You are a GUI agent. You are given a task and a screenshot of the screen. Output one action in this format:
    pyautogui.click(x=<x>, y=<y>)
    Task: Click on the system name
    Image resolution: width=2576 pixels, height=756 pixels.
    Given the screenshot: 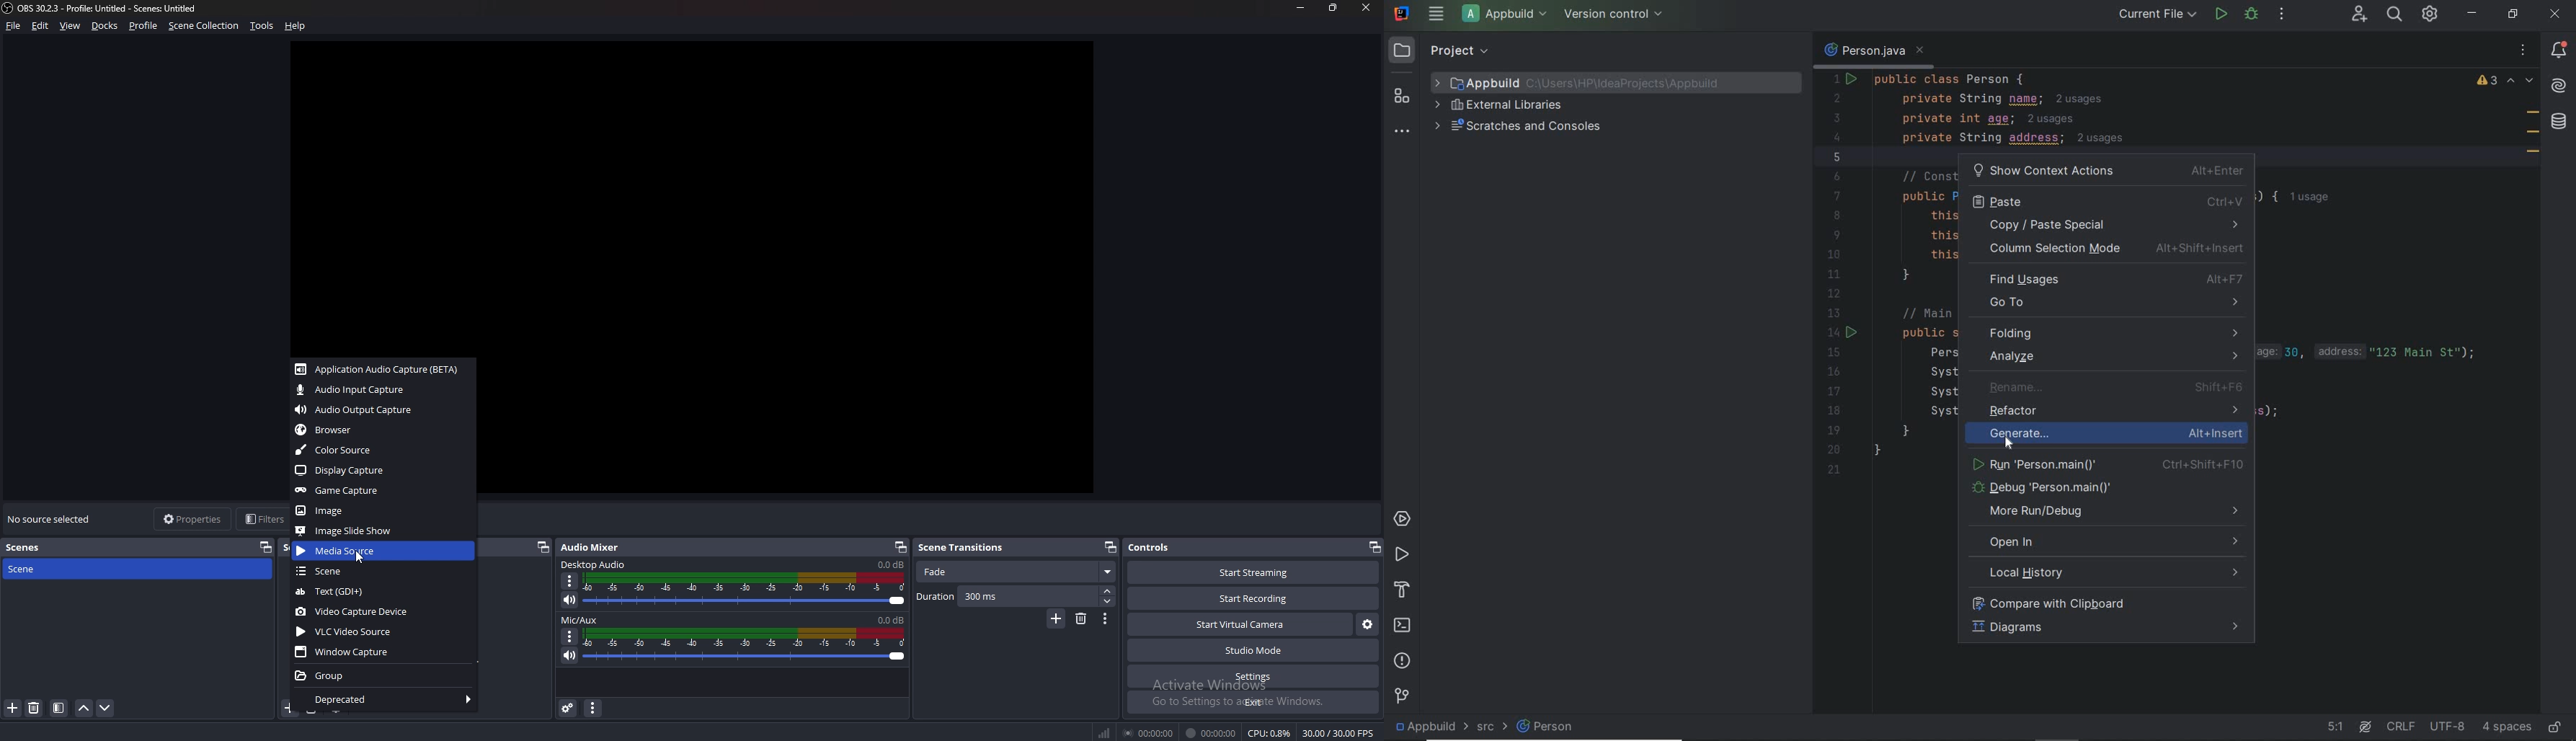 What is the action you would take?
    pyautogui.click(x=1403, y=13)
———
EXERCISE →
Copy out the entries word for word, from their first line through the line that contains "Image resolution: width=2576", including that line.

IN RESPONSE →
You are a GUI agent. You are given a task and a screenshot of the screen. Output one action in this format:
    pyautogui.click(x=<x>, y=<y>)
    Task: Click on the system name
    Image resolution: width=2576 pixels, height=756 pixels.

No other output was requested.